Toplumsal dengesizliği ve şiddete eğilimi özetleyen bir başlık atmak istedim. Son zamanlarda değişkenlik gösteren nedenlerle insanların birbirine uyguladığı psikolojik ve fiziksel şiddetin haddi hesabı yok. Sokakta yürürken göz göze gelmek, istemeden çarpışmak gibi basit sebeplerle bile şiddete başvuran ve öfkesine yenik düşen insanlarla birlikte iç içe yaşıyoruz. Kendi hayatını hiçe saymaları bir yana karşısındaki insana verdikleri yıkıcı hasarı telafi etmek gibi bir lüksleri de yok. Özellikle trafikte sürücülerin basit nedenlerle ettiği kavgaların çoğalması ve sosyal medya üzerinde sık sık paylaşılması da şiddete eğilimin arttığını gözler önüne seriyor.
Peki bu şiddete eğilimin sebebi nedir?
Alıp veremediğimiz ne var?
Şiddete eğilimin ve düşen tahammül seviyesinin birçok sebebi mevcut ama bana kalırsa ilk sırada mutsuzluk var. İşçi, emekçi sınıfının çektiği zorluklar düşen refah seviyesi, artan vergiler, borçlar vb. birçok nedenden ötürü insanlar tıpkı bir robot gibi çalışmak zorunda kalıyor.
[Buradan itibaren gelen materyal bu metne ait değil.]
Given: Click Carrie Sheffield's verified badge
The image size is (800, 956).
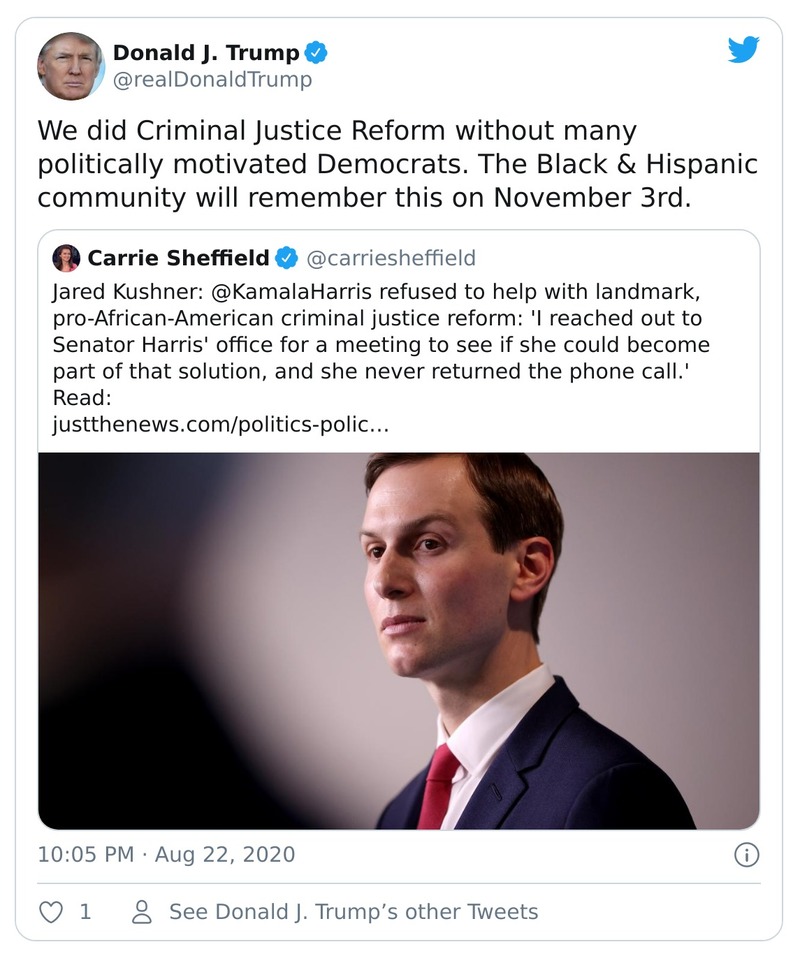Looking at the screenshot, I should 286,259.
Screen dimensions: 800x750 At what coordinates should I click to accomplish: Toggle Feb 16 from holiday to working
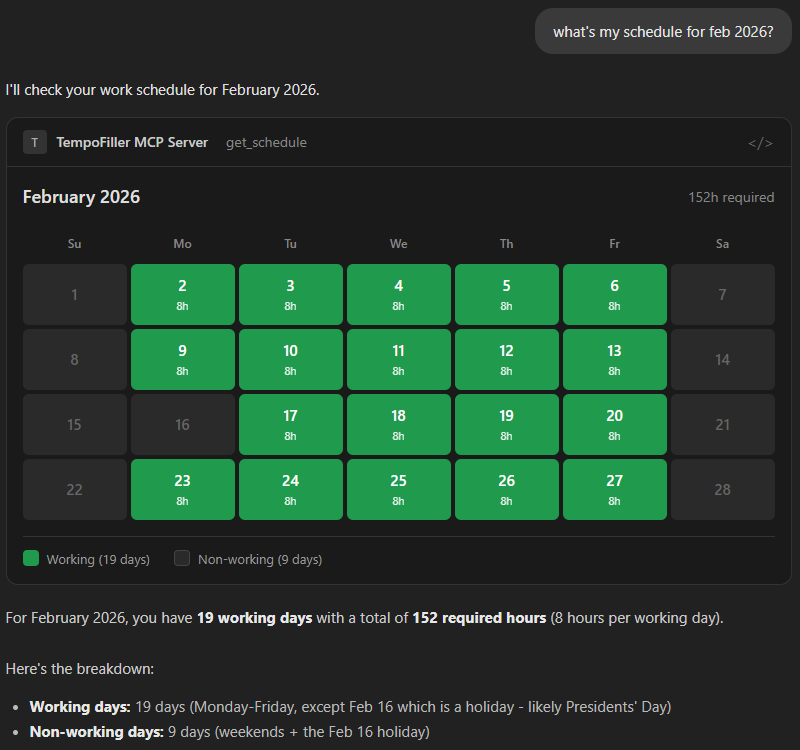182,424
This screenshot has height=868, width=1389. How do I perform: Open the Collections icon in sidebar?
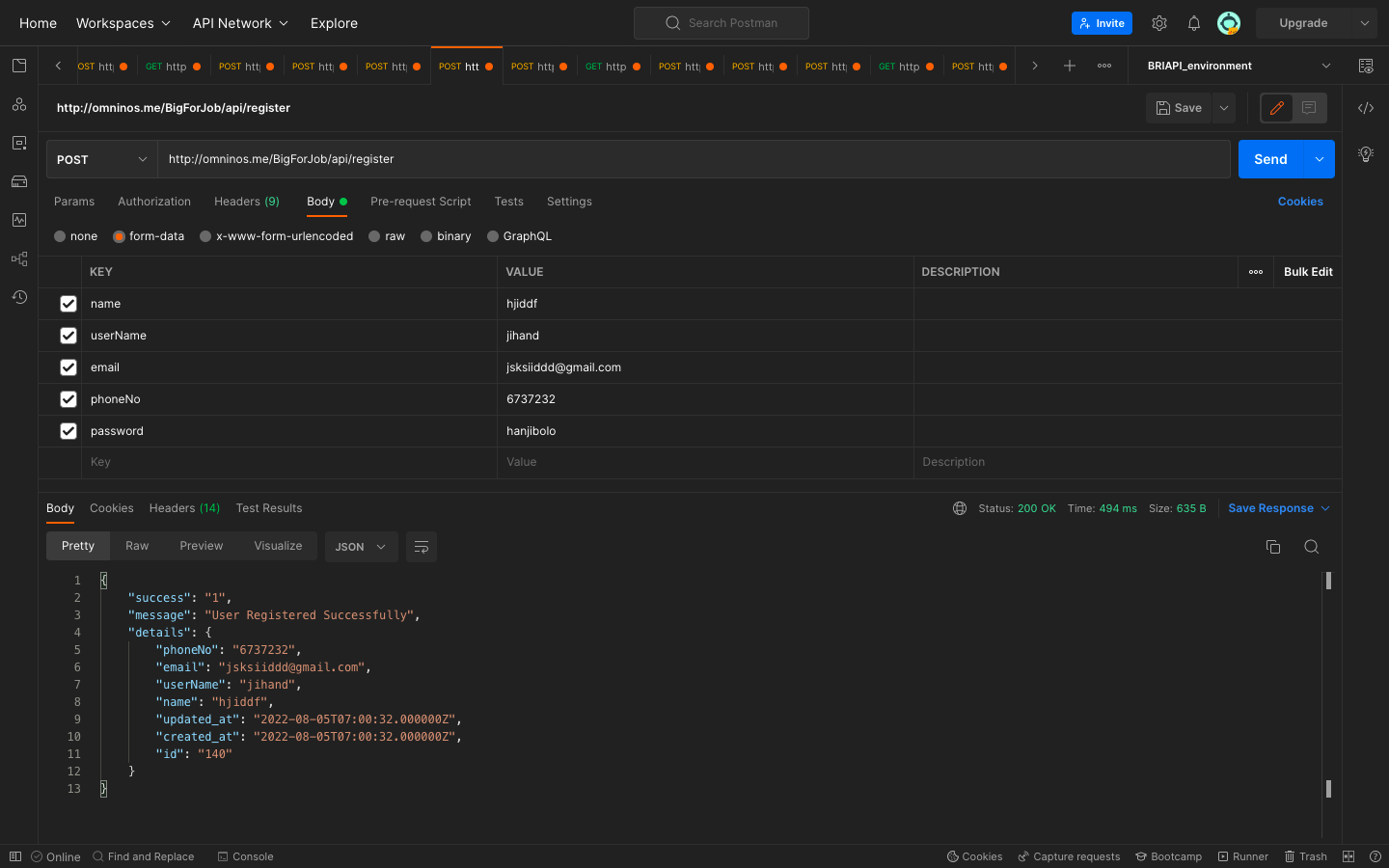click(x=19, y=66)
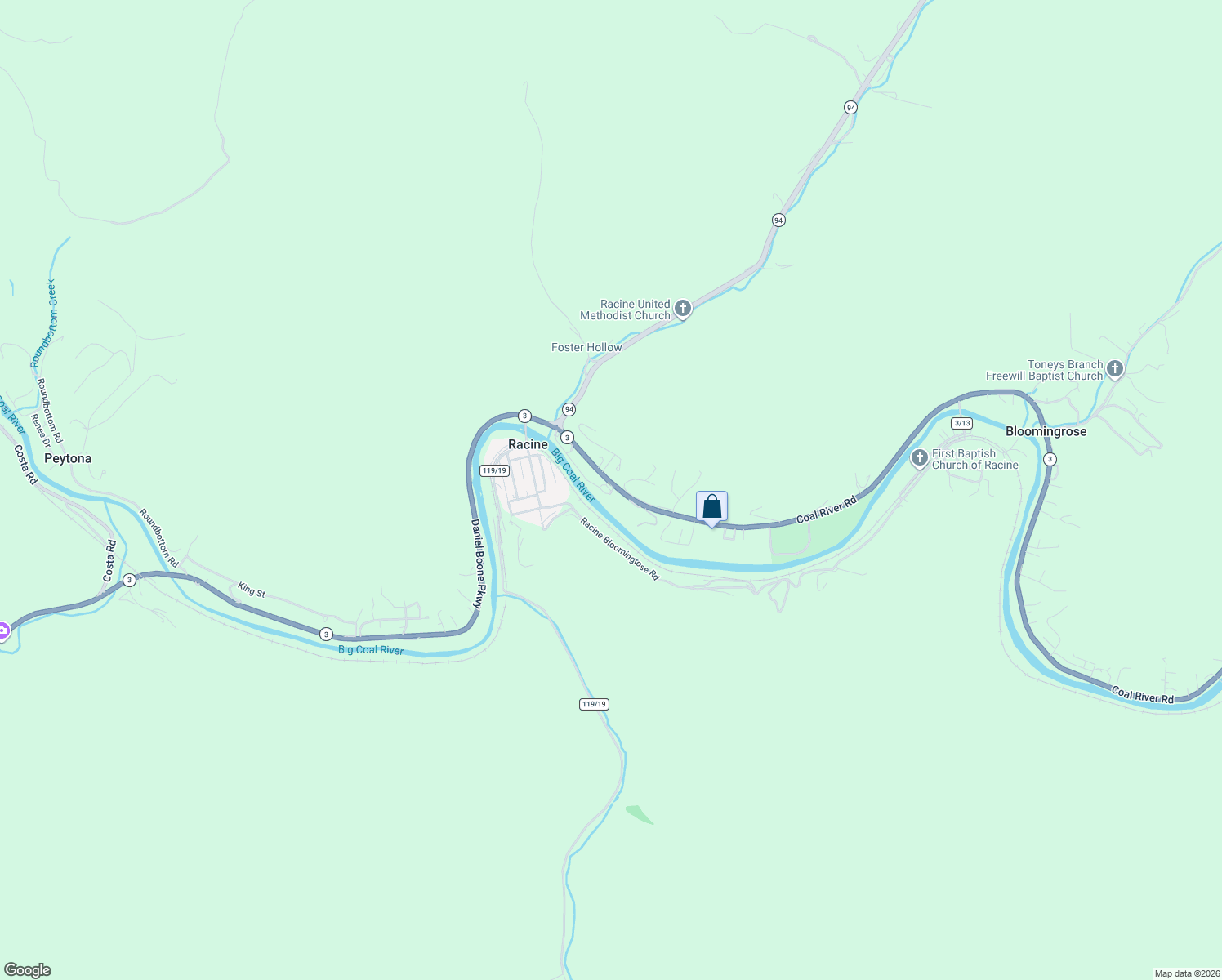Open First Baptist Church of Racine marker
This screenshot has width=1222, height=980.
(x=920, y=458)
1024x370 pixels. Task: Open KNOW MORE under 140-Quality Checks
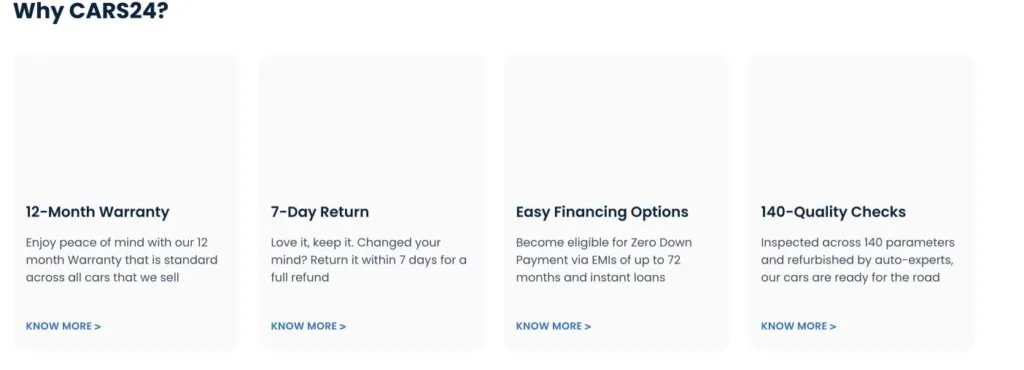click(x=798, y=326)
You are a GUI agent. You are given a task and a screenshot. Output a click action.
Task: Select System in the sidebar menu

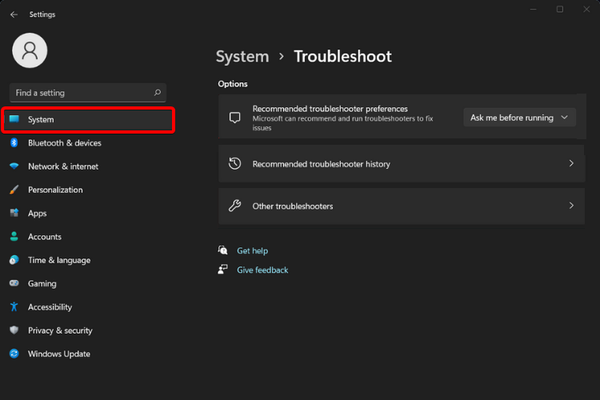(x=88, y=120)
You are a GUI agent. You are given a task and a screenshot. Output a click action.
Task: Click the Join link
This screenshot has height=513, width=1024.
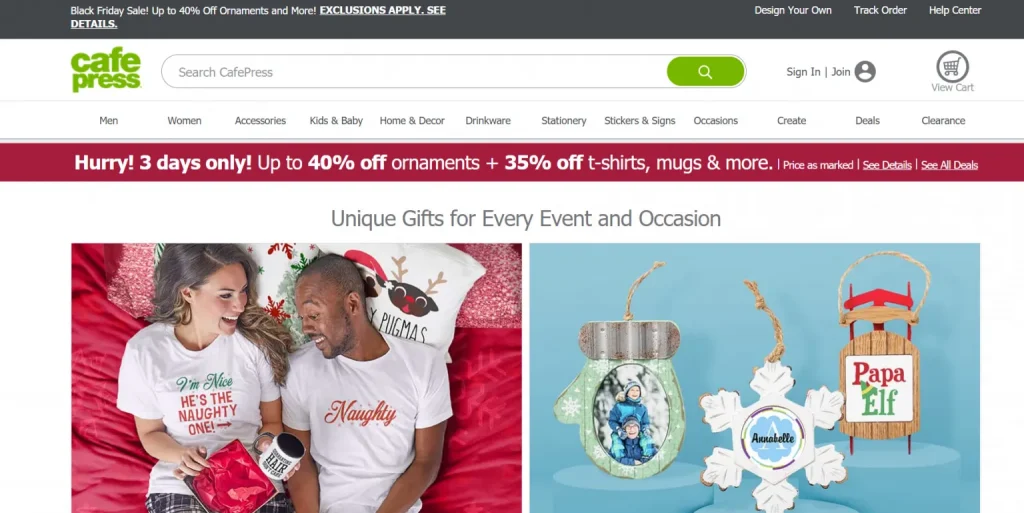pos(840,72)
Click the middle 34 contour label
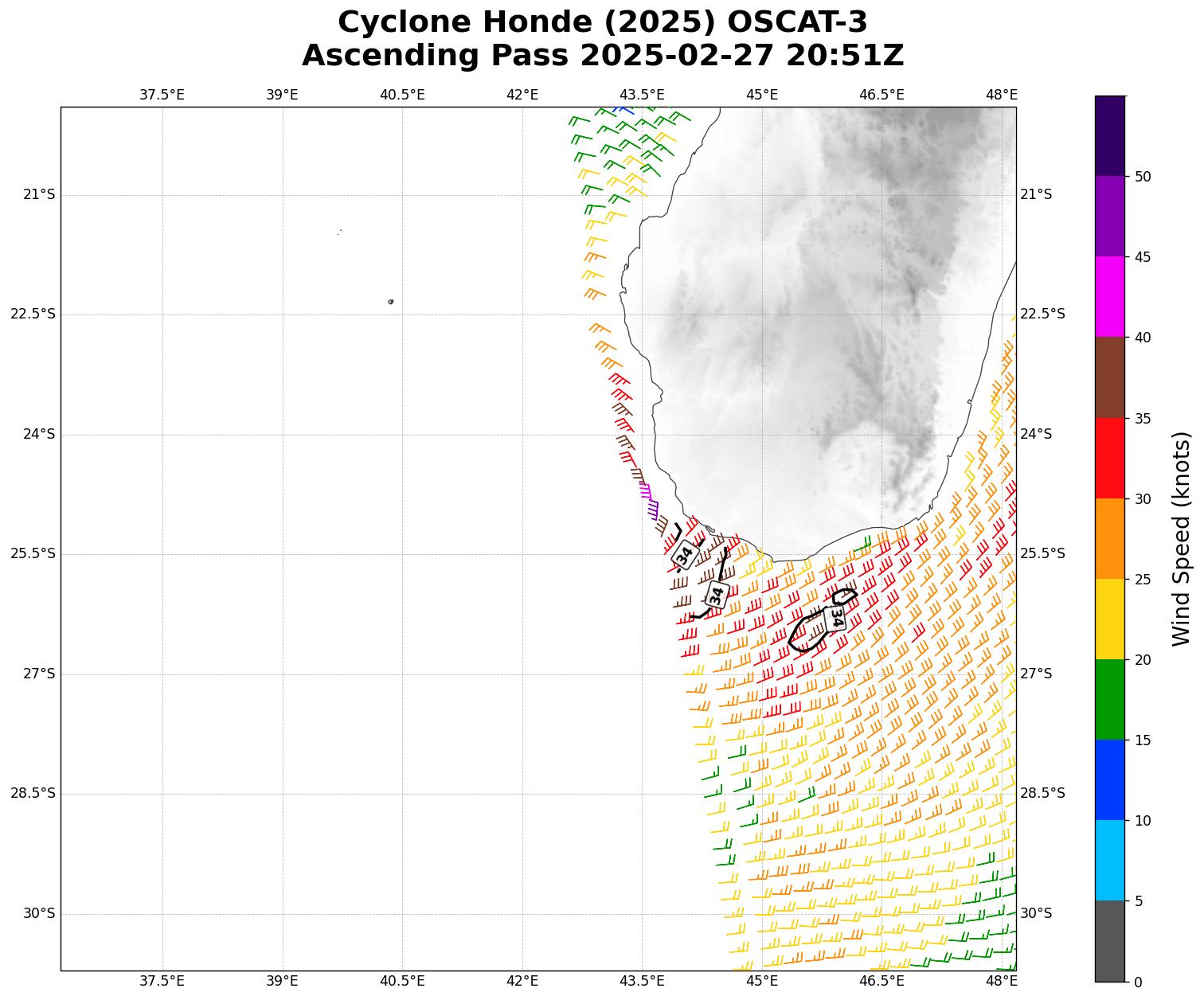Viewport: 1204px width, 1000px height. tap(717, 594)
Türkiye’de yaşayan çoğu insan kafa dağıtmak için bir aktivite yapacak zamana ve ekonomiye sahip olmadığı için bu oran giderek artıyor. Bu durumda insanların yorgunluğunu atamamasına ve psikolojik dengesini korumamasına sebebiyet veriyor. Tabi ki bu geçerli bir neden olamaz. Bazı insanlar doğuştan şiddete meyilli olabiliyor bazıları bunu büyüklük göstergesi sanıyor, bazıları yetiştirilirken şiddete maruz kalıyor ve en kötüsü de yetişmekte olan neslin dizi, film gibi platformlarda gördüğü şiddete yani tabiri caizse ‘mafyatik’ şeylere özenmesi de önde gelen sebepler arasında.
Durum böyleyken doğası gereği bir yarış içerisinde olan insanlar bu konuda da boy ölçüşmekten kaçınmıyor. Fakat benim anlatmak istediğim bu tür olaylardan sakınmaya çalışan ve kendini koruyamayacak türde çocuklara, yaşlılara veya gücü yetmeyen kimselere uygulanan ‘karşılıksız şiddet’ dediğim durumdur. Bunun önüne geçilmesi için en başta adalet sistemindeki birçok yanlışın düzeltilmesi gerekiyor. Ceza almaktan çekinmeyen insanların çevrede şiddete yönelik bir hayat sürmesi ve caydırıcı cezalar almadıkları için de tekrar tekrar yapmaya devam etmesi toplumu kaçınılmaz bir uçuruma sürüklüyor. Darp, psikolojik baskı, tehdit gibi davranışların ciddi caydırıcı cezalarla desteklenmesi ve bu tür insanların ya toplumdan uzaklaştırılması ya da asimile edilmesi gereklidir. Kimsenin insan hayatını ciddiye almadığı bu zamanlarda büyüklük sizde kalsın. Siz siz olun kavga ve tartışmaya girmekten kaçının.